Aim: Reproduce word for word the lines of the records below, from the line containing "The image size is (1024, 768)." through the line containing "tap(105, 350)", with both of those lines included.

Record extracts:
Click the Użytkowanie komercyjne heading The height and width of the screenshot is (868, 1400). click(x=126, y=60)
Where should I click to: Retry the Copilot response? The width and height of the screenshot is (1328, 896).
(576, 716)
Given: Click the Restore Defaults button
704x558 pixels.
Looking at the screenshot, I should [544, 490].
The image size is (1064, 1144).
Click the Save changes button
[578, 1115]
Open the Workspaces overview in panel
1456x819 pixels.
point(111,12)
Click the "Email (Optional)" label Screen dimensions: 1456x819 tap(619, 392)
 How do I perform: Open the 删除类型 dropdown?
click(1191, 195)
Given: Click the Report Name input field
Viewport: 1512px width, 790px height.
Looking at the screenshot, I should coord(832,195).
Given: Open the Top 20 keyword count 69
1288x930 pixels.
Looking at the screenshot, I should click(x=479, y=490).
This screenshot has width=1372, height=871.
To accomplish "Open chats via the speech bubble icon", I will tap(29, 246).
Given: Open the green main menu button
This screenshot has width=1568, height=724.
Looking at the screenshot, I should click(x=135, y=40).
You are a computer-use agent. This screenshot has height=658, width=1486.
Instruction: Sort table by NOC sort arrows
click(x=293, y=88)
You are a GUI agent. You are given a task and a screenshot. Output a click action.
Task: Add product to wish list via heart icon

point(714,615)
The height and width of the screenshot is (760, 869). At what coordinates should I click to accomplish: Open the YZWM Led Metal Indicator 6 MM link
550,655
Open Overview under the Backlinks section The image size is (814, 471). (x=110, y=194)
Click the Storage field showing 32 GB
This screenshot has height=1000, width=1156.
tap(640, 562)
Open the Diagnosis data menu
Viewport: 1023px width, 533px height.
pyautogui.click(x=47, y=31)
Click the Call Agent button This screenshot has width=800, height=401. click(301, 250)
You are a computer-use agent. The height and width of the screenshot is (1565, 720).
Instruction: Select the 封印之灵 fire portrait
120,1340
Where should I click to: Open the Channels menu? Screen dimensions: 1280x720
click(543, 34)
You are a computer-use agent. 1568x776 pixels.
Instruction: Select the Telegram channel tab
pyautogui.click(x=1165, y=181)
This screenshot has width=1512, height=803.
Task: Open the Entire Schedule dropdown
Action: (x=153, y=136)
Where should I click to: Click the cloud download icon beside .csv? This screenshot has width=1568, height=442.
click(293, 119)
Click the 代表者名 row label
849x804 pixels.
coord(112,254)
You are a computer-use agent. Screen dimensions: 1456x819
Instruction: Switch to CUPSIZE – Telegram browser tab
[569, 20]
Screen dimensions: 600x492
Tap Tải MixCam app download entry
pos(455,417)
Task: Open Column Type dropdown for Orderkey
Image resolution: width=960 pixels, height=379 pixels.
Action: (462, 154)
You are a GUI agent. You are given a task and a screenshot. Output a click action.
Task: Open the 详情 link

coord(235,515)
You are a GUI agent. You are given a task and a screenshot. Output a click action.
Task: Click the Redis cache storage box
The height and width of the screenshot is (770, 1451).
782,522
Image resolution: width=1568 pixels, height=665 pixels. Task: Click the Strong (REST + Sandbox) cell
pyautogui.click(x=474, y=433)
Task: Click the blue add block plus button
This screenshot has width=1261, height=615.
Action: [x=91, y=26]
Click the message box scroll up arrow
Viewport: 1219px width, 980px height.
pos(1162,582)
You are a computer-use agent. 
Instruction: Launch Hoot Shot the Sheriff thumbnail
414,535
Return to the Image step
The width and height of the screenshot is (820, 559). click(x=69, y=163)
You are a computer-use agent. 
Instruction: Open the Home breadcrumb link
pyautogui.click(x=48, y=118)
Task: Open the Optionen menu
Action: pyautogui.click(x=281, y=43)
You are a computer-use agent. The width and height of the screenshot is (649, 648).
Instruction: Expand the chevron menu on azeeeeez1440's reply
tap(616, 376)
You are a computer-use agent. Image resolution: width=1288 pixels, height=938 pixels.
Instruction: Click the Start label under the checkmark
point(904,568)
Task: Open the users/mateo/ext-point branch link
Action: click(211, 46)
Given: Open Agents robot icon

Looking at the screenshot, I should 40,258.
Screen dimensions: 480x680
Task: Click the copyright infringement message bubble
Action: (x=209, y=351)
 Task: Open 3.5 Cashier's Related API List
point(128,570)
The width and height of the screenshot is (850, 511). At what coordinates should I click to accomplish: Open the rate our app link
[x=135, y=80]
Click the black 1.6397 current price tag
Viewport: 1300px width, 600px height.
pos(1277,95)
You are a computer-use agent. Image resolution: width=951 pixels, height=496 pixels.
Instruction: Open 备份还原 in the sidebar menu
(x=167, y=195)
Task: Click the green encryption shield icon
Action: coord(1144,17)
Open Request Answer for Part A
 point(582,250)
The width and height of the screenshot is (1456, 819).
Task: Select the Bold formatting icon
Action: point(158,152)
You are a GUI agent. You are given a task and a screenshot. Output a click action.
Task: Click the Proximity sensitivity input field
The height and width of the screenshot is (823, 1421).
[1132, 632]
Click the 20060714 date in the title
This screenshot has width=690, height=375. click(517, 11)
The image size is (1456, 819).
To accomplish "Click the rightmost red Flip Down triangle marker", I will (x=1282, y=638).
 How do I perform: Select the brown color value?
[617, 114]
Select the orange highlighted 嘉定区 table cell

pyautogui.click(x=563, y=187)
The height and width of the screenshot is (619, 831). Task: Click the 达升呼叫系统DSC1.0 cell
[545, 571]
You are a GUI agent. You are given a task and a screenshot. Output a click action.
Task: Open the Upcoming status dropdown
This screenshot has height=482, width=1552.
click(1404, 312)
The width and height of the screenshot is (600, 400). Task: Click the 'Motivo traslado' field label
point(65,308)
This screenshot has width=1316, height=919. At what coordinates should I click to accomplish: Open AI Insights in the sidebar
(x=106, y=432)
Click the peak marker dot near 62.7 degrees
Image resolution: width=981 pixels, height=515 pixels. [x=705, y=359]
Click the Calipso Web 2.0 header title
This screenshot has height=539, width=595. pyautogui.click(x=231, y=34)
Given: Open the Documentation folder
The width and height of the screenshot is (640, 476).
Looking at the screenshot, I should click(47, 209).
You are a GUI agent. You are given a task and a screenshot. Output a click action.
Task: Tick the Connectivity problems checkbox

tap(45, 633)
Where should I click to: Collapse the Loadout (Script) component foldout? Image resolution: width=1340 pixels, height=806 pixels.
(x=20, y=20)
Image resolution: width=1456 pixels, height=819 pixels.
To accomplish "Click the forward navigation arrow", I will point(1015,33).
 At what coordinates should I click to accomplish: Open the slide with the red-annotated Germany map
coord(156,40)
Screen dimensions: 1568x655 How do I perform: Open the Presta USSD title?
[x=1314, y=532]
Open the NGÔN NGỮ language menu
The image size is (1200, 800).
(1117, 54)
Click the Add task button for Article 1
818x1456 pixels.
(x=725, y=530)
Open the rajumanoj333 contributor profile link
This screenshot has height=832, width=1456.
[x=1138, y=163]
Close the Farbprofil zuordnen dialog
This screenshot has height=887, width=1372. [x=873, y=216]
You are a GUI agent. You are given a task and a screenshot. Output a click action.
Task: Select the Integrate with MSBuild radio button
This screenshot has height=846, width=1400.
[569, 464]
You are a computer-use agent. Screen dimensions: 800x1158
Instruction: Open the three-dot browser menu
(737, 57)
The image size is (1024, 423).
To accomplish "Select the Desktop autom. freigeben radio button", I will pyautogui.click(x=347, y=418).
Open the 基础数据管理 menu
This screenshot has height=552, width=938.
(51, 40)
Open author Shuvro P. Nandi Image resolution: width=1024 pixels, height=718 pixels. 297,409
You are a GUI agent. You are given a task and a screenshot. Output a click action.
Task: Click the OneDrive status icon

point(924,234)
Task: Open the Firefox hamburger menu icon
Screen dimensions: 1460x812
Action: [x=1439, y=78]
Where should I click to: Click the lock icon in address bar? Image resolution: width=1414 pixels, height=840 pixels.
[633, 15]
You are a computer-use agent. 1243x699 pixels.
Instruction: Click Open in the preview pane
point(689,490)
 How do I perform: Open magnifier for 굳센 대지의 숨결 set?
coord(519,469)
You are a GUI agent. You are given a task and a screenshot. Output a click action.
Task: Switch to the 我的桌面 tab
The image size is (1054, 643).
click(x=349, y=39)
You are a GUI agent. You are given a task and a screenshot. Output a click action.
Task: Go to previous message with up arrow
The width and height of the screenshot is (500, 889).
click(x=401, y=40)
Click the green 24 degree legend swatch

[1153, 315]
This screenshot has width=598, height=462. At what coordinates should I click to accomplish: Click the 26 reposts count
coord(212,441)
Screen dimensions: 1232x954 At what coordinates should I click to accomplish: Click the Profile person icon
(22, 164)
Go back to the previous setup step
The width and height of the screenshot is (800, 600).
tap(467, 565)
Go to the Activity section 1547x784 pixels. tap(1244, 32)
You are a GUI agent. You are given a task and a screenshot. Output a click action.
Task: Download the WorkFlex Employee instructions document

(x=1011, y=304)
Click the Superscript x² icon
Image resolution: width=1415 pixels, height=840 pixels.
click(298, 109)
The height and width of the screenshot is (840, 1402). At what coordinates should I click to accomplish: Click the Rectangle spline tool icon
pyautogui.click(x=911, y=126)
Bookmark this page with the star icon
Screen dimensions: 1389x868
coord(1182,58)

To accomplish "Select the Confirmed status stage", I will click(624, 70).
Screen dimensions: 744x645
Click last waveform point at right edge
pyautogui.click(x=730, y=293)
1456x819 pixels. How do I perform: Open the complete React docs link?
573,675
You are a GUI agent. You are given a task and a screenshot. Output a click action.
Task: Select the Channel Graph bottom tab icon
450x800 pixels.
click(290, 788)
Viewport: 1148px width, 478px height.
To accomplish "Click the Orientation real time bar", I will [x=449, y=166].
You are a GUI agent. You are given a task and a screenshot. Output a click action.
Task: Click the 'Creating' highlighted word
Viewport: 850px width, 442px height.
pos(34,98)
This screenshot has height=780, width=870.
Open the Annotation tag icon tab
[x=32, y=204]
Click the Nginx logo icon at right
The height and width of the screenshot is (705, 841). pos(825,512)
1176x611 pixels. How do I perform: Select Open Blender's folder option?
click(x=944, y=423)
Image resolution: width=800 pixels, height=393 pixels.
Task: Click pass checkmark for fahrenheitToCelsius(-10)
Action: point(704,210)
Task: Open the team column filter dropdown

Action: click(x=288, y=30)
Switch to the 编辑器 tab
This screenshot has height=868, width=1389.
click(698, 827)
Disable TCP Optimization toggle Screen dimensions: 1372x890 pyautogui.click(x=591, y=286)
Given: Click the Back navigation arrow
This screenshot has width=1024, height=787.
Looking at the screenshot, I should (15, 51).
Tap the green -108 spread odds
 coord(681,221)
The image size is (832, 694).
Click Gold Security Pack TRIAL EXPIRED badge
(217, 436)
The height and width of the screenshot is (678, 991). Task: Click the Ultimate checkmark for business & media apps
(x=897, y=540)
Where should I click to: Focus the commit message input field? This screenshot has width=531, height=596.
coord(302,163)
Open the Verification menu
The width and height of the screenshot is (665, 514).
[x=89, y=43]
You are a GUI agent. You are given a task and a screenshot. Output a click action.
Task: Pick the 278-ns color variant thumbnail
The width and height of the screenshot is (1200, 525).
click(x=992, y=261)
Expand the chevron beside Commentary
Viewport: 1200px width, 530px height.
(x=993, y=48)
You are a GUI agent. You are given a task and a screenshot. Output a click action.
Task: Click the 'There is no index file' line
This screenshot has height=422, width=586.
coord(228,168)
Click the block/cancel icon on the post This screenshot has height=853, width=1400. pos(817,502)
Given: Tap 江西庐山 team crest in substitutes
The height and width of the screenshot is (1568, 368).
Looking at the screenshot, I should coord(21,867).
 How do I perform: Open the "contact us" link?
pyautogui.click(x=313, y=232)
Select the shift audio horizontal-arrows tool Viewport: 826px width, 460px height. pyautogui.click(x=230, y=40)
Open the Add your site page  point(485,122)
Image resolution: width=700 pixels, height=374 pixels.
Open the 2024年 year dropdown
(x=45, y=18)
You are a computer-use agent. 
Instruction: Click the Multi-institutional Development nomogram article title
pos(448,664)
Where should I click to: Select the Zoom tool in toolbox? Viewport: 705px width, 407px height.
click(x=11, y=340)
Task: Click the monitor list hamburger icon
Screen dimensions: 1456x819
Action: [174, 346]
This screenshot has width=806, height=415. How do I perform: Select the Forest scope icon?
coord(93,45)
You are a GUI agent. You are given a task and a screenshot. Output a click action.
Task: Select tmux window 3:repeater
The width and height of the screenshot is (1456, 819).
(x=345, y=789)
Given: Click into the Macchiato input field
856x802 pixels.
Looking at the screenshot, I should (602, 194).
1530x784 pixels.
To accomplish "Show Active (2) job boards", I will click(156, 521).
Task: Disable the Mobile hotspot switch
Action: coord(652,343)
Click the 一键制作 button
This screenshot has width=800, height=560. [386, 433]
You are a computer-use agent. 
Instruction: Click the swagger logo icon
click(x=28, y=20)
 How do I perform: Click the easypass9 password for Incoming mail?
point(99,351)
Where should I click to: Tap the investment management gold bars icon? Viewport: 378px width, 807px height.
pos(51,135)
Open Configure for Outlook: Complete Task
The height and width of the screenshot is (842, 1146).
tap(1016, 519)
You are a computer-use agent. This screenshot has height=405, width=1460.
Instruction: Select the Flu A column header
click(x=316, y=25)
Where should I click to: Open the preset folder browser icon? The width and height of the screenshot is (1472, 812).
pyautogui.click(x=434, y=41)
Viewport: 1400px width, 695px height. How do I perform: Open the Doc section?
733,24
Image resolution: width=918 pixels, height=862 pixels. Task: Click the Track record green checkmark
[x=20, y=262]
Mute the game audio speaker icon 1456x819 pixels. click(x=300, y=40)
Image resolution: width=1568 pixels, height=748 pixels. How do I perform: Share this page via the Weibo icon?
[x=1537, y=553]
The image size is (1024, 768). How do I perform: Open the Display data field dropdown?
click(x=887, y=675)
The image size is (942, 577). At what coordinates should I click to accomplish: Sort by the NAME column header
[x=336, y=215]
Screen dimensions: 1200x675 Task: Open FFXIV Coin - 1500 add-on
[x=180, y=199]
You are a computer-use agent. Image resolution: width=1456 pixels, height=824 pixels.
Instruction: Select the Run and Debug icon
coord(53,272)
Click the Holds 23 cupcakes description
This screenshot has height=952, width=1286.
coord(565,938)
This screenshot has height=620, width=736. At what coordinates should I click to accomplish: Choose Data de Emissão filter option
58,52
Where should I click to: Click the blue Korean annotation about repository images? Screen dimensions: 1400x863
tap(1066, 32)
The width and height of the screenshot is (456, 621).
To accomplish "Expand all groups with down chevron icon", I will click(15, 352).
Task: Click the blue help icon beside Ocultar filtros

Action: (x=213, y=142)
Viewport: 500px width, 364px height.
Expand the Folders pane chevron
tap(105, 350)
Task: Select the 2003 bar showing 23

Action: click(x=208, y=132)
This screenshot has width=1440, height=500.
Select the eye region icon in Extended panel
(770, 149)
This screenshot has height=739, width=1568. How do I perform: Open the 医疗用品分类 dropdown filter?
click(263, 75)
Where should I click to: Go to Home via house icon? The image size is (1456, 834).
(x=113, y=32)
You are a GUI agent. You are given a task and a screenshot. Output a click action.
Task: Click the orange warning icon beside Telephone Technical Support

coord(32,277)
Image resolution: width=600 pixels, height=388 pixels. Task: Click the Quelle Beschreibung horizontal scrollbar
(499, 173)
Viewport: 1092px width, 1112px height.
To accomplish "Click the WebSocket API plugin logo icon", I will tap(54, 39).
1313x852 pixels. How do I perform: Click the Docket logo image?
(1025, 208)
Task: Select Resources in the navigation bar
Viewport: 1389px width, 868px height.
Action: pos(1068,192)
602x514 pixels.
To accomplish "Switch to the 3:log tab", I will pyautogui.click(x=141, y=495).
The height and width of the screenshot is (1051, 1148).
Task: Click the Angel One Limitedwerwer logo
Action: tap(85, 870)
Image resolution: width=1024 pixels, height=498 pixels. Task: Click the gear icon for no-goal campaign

Output:
The image size is (1024, 768). How do I perform: Open the Display data field dropdown?
click(x=887, y=675)
The image size is (942, 577). At what coordinates should I click to accomplish: Sort by the NAME column header
[x=336, y=215]
Screen dimensions: 1200x675 Task: Open FFXIV Coin - 1500 add-on
[x=180, y=199]
You are a computer-use agent. Image resolution: width=1456 pixels, height=824 pixels.
Instruction: Select the Run and Debug icon
coord(53,272)
Click the Holds 23 cupcakes description
This screenshot has height=952, width=1286.
coord(565,938)
This screenshot has height=620, width=736. At what coordinates should I click to accomplish: Choose Data de Emissão filter option
58,52
Where should I click to: Click the blue Korean annotation about repository images? Screen dimensions: 1400x863
tap(1066, 32)
The width and height of the screenshot is (456, 621).
To accomplish "Expand all groups with down chevron icon", I will click(15, 352).
Task: Click the blue help icon beside Ocultar filtros

Action: (x=213, y=142)
Viewport: 500px width, 364px height.
Expand the Folders pane chevron
tap(105, 350)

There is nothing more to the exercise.